─── Extrait du texte
Grande Encyclopédie Larousse 1971-1976Éd. 1971-1976
S

Saint Empire romain germanique (suite)

À travers ce geste, Otton Ier le Grand pense renouer avec l’Empire carolingien. Il se pose en restaurateur de l’Empire et a pris soin, en 936, de se faire couronner roi de Germanie à Aix-la-Chapelle. Le contrôle qu’établit le nouvel Empereur sur l’Église traduit cette volonté de restaurer l’ancien Empire carolingien : il fait ainsi déposer Jean XII pour le remplacer par un dignitaire de la Cour pontificale, Léon VIII, en 963. Le nouvel Empire est pourtant bien différent de l’Empire carolingien sur le plan territorial. Il comprend essentiellement le royaume de Germanie, avec les cinq duchés ethniques : Saxe, Franconie, Souabe, Lorraine et Bavière ainsi que la Bohême et le royaume d’Italie. En 1038 s’agrégera à cet ensemble le royaume de Bourgogne, constitué par les pays compris entre la Saône et le Rhône à l’ouest, les confins de la Bavière et de la Souabe au nord-est, la plaine suisse, le Jura, les contrées alpines à l’est et la Méditerranée au sud. L’ancienne Francia occidentalis n’y est pas comprise. De l’ancien Empire carolingien, le nouvel Empire ne compte que les parts de Lothaire Ier et de Louis le Germanique. Son centre de gravité est ainsi fondamentalement établi en Allemagne ; par là s’explique l’appellation de « romain germanique » que les historiens ont appliquée au nouvel empire.
──────
─── Entrées fournies
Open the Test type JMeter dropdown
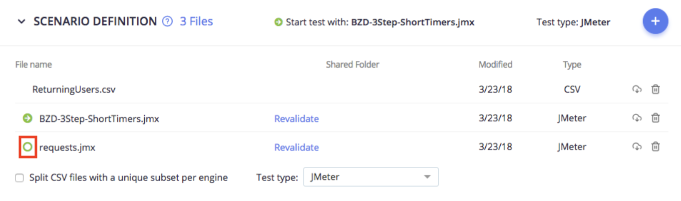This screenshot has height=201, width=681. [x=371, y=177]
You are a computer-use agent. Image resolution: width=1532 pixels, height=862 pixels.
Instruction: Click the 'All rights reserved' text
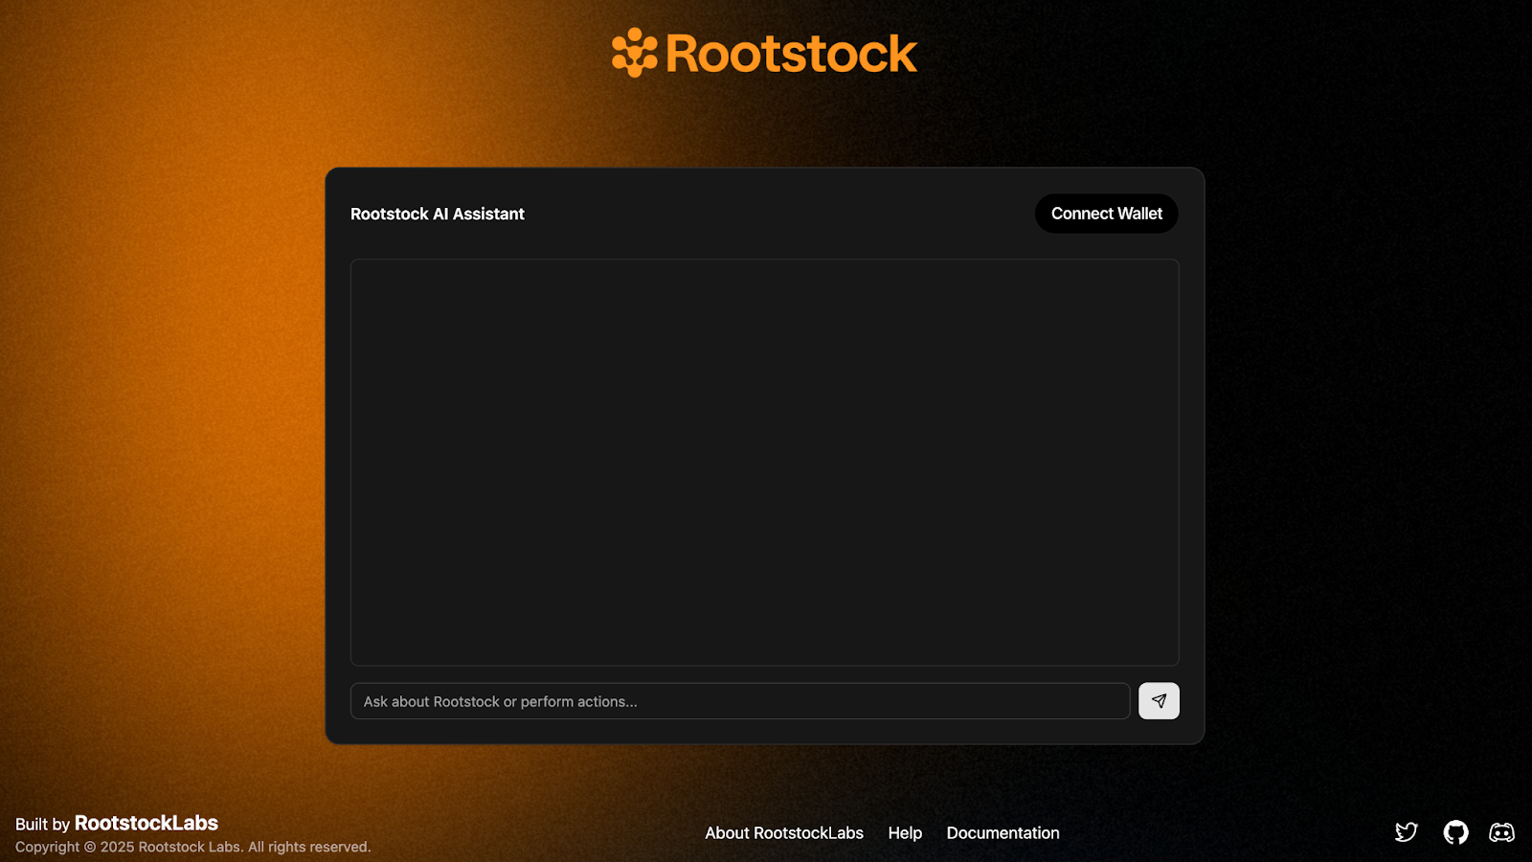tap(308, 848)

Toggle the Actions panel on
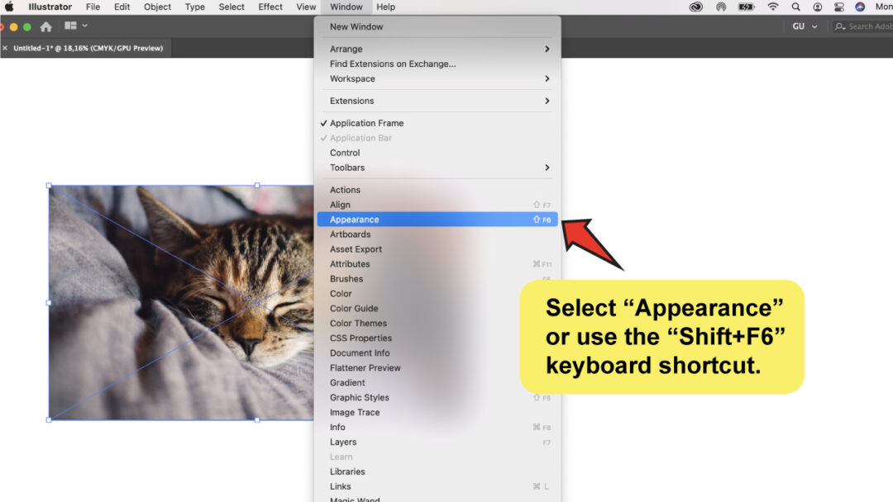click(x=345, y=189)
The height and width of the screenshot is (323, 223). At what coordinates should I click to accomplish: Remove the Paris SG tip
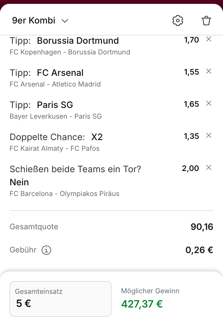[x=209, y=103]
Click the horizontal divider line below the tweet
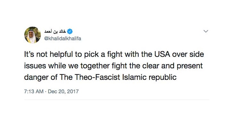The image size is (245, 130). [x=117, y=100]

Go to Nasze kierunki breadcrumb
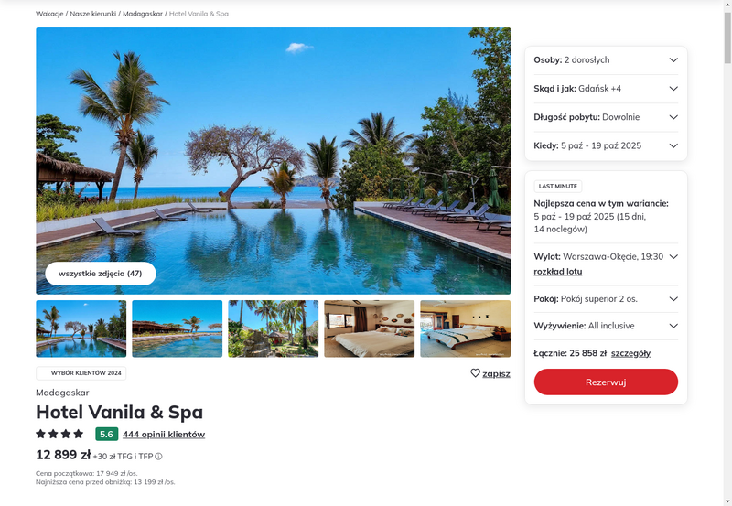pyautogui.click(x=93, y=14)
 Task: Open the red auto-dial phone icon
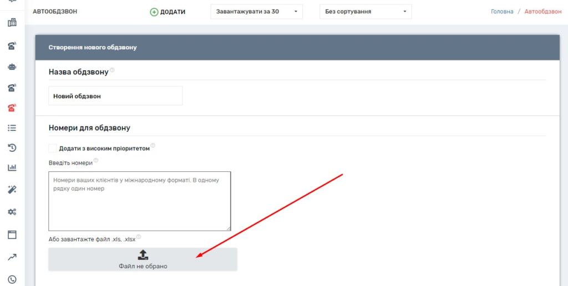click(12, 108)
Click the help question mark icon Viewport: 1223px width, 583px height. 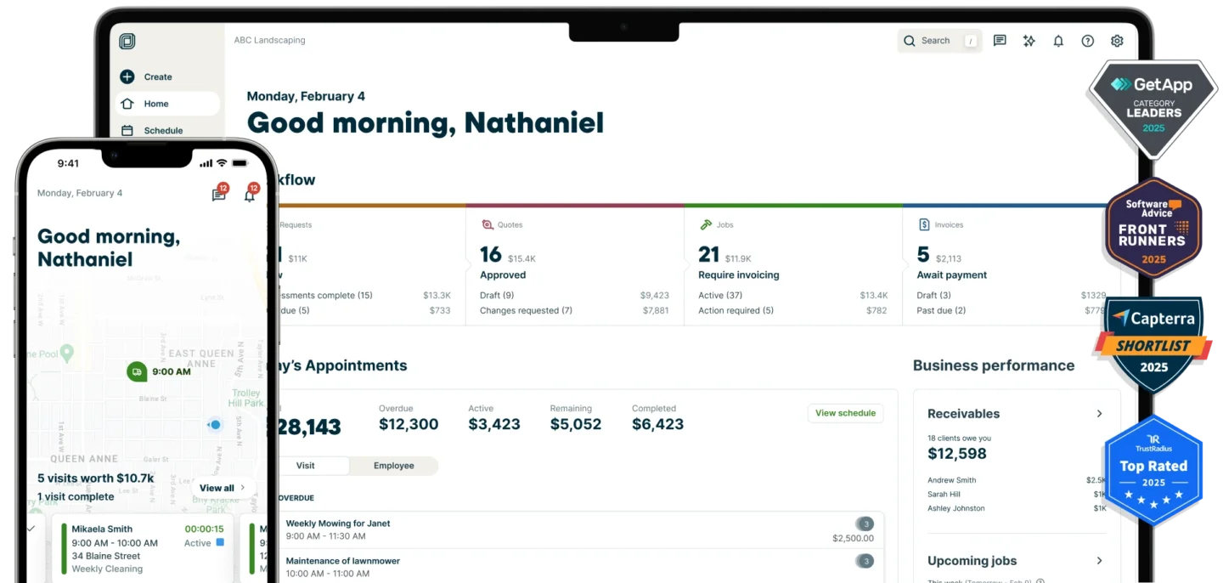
──────
## Exercices proposés
[1] D'après l'extrait sur le Saint Empire romain germanique, en quelle année Otton Ier s'est-il fait couronner roi de Germanie à Aix-la-Chapelle ?
[2] Pouvez-vous résumer en deux phrases l'extrait sur le Saint Empire romain germanique ?
[3] Prolongez l'extrait sur le Saint Empire romain germanique en reprenant après sa dernière phrase.

## Réponses détaillées
[1] En 936.

[2] Otton Ier le Grand se pose en restaurateur de l'Empire carolingien, volonté que traduit son contrôle sur l'Église, puisqu'il fait déposer Jean XII en 963 pour le remplacer par Léon VIII. Le nouvel Empire diffère pourtant de l'ancien sur le plan territorial : formé du royaume de Germanie et de ses cinq duchés ethniques, de la Bohême et du royaume d'Italie, rejoint par la Bourgogne en 1038, il a son centre de gravité en Allemagne, ce qui explique l'appellation de « romain germanique » que lui ont donnée les historiens.

[3]
Le « dominium mundi »

Les nouveaux empereurs, qui se disent les continuateurs de l’Empire carolingien, prétendent, comme eux, à l’universalité, c’est-à-dire au gouvernement de tout l’Occident chrétien. L’empereur germanique entend exercer, même de façon théorique, son autorité sur tous les territoires chrétiens de l’Europe occidentale. L’empereur doit apparaître comme le premier des princes occidentaux. À travers l’Empire carolingien, les empereurs ottoniens veulent se relier à l’Empire romain. Otton III (980-1002, roi de Germanie en 983, empereur de 996 à 1002), petit-fils par sa mère de l’empereur byzantin, peut ainsi exprimer le rêve d’un Empire universel où il aurait rassemblé tous les peuples se rattachant à la civilisation chrétienne. Pour réaliser cet idéal, Otton III s’installe d’ailleurs à Rome. Semblable idéal de souveraineté totale sur l’ancien monde romain ne cessera d’animer les grandes conceptions impériales jusqu’à Frédéric II.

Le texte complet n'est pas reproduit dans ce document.